Llevamos un par de días disfrutando del Caribe panameño, en la isla de Colón, provincia de Bocas del Toro. Y hoy hemos tenido la oportunidad de visitar Playa Estrella, un paraje precioso llamado así por las muchas estrellitas de mar que viven en la orilla.
La playa alberga muchos chiringuitos donde se degustan unas langostas a precios yo diría que asequibles, desde 15 a 50 dólares, dependiendo del tamaño del crustáceo. Las langostas se mantienen vivas en unas jaulas, colocadas dentro del agua.

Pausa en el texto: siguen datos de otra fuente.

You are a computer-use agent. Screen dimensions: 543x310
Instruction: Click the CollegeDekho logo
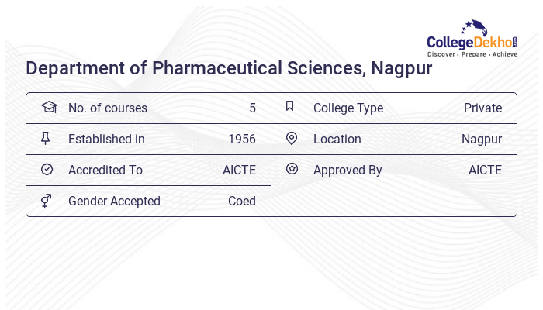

Música de salsa –que aquí no desaparece— sonando a toda pastilla y el ambiente nos recordaba a los Carnavales, excepto que aquí no hay Callejón de los Rabinos, es decir, Callejón del Corynto. Incluso vimos a un tipo vestido como El Zorro, con su máscara y todo, pero nuestro reportero, cuando El Zorro apareció de improviso, como en las películas, estaba haciendo sus necesidades más perentorias.
Le preguntamos al patrón de la barca que nos llevó hasta la playa si aquel Zorro panameño era lugareño o turista y el capitán nos dijo que se trataba de uno de los miembros de un grupo de moteros, que había sido visto la noche anterior en una discoteca del pueblo con el mismo disfraz, antifaz incluido.

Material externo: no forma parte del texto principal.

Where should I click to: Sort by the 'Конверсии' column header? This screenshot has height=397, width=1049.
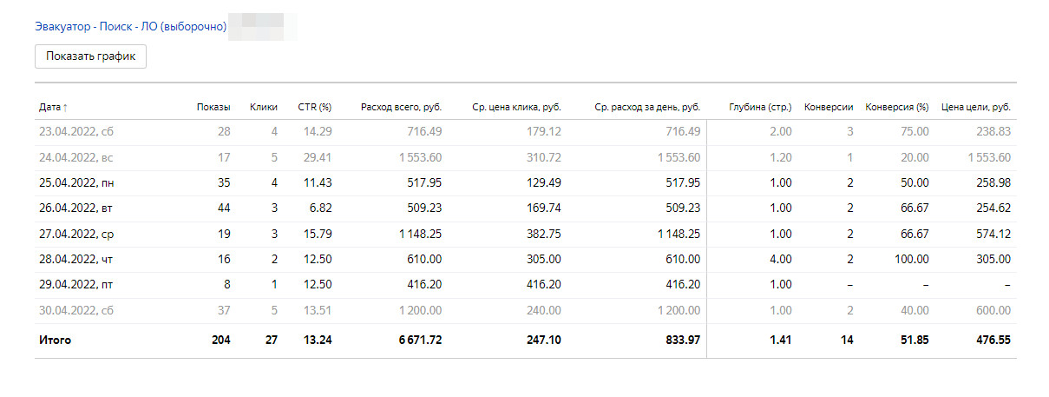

Nos tomamos una piña colada en uno de los bares caribes que pensamos que era de un madurero –venezolano de Maduro–, porque allí lucía una decoración navideña impropia de septiembre. Justo era el 13, víspera del Cristo.
Los tres del grupo, ya incorporado el fotógrafo, quisimos cruzar la playa de punta a punta. En un momento nos encontramos a varias personas saliendo del agua, despavoridas. Una señora nos advirtió de que alguien se había meado, porque el orín atrae a estos peces. Ni que decir tiene que Cristina y yo miramos al fotógrafo, mosqueados. Yo desconocía la relación entre el orín y la raya, pero cada día se aprende una cosa nueva.

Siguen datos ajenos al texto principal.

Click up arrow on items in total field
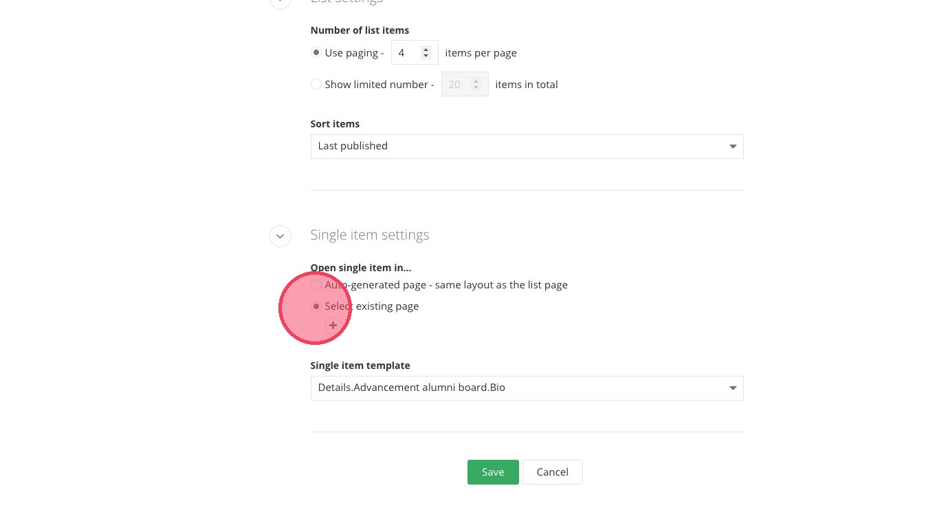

El pez permaneció de parranda por la línea de costa toda la mañana. El caso es que después de almorzar, Cristina Darias y Wifredo Jiménez, nuestro fotoperiodista, se metieron en el agua a darse un chapuzón y tras unos minutos, en los que se mantuvieron estáticos, una niña local, Laura, de cinco años y con vista de águila, gritó: “¡Cuidado, la raya!”. No les quise preguntar a los dos que estaban en el agua si se lanzaron por culpa de las cervezas consumidas.
Recordé entonces la panzada de langosta que nos habíamos comido y no paraba de pensar que la raya había pasado dos o tres veces por delante de la jaula que contenía nuestro almuerzo. Pero, la verdad, nos supo a gloria.